Cathie’s Fresh Pack Dill Pickles

Yield is about 7 Quarts

Cukes-about 18 lbs. 3-5 inches in length- the smaller the cuke, the better they taste. Pack 7-10 (or until the bottle is filled but not too tight) per wide mouth quart jar.

  1. Make 2 gallons of 5% brine. For the brine, dissolve ¾ cup pure un-iodized granulated salt per gallon of water. *Iodized salt causes pickles to be mushy and liquid cloudy when bottled.
  2. Wash cukes thoroughly. Scrub with a veggie brush. Drain well.
  3. Cover scrubbed cukes with the 5% brine and let sit overnight to soften the “skins” on the cukes. I put a heavy lid on top of the soaking cukes to hold them under the brine.
  4. After soaking the cukes overnight, cut about 1/8 inch off the blossom end of the pickle. This makes/keeps them crisp.
  5. Combine and boil the following together until the sugar and salt are dissolved and the liquid is boiling:
    • 6 cups vinegar (make sure it is a high-grade white 4-6% acidity Vinegar)
    • 3/4 cups pure un-iodized granulated salt
    • 1/4 cup sugar
    • 9 cups of water
    • 2 Tbsp pickling spice (you can tie the spices up in a cheesecloth or just dump them into the pot. I dump them into the pot and include them in the bottles when I prepare for processing. I think it adds flavor ??)

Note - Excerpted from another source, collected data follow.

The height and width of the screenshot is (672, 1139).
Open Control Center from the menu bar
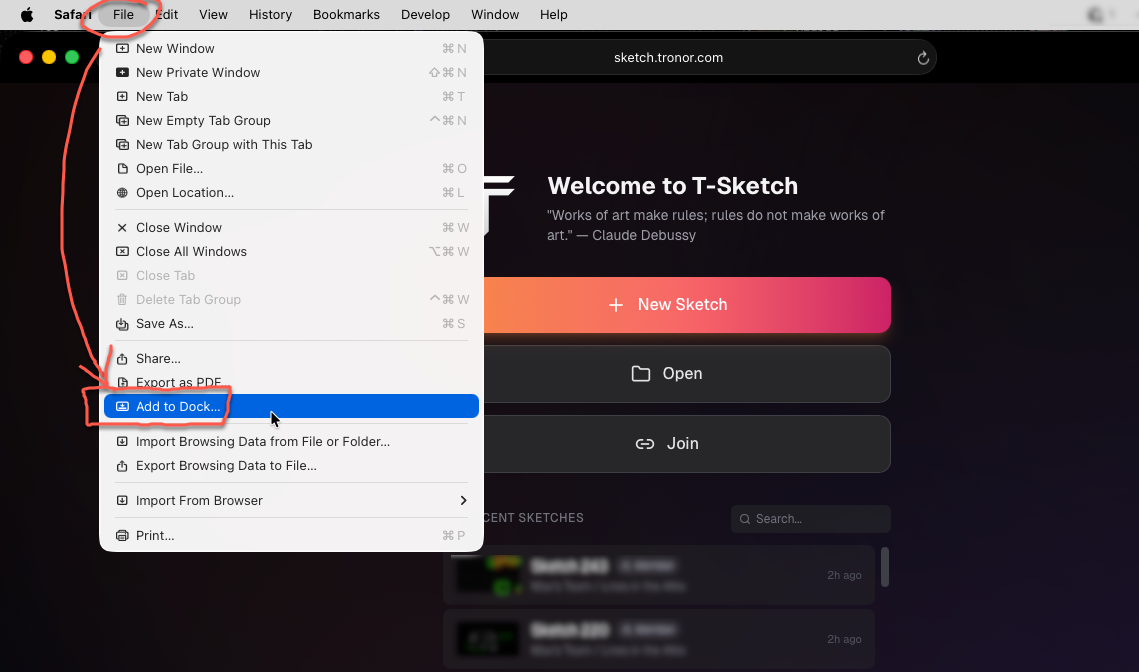coord(1096,14)
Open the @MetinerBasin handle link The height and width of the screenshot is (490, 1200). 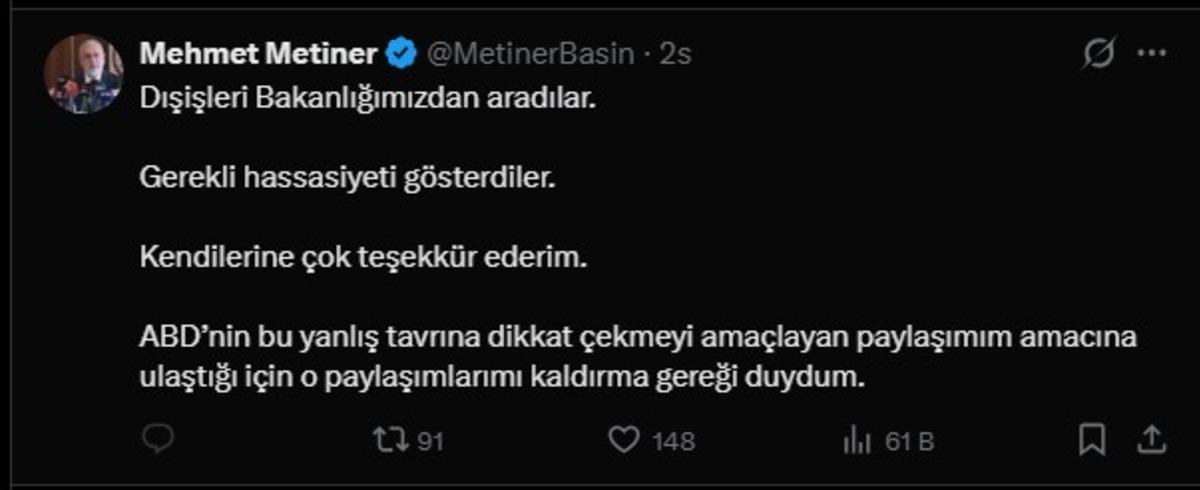point(530,53)
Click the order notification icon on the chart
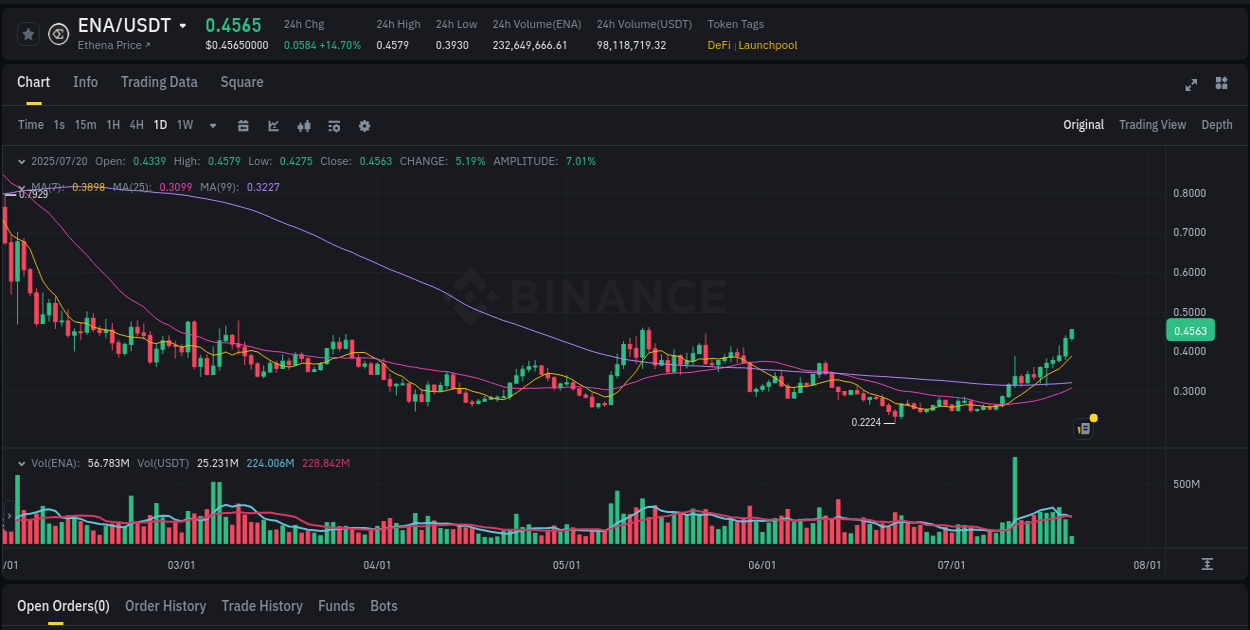 (x=1083, y=428)
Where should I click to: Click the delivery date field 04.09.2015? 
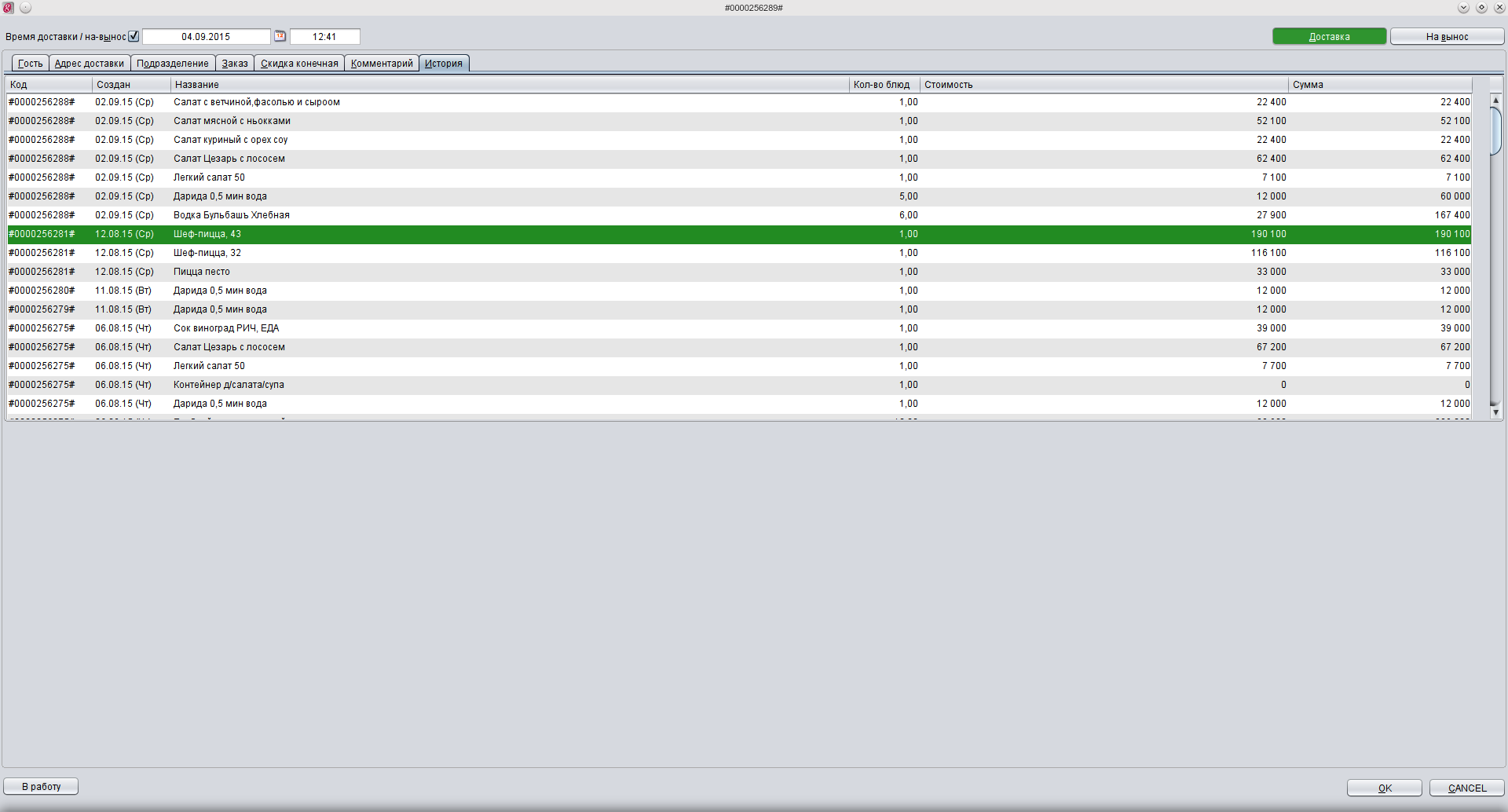206,37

   6. Pack the drained cukes into clean, hot, wide-mouthed quart jars. Then add to each jar:

  • 2 tsp mustard seed
  • 1-2 whole garlic cloves per quart
  • Dill plant- 3 heads per quart or 1 tbsp dill seed per jar (I do both)

    7.     Cover the pickles with the boiling liquid to within ½ inch of the top of the jar. Process in a water bath for 25 minutes. Remove Jars and complete seals

 Cool the bottles and put them on a shelf for a few weeks before opening so they can “pickle.”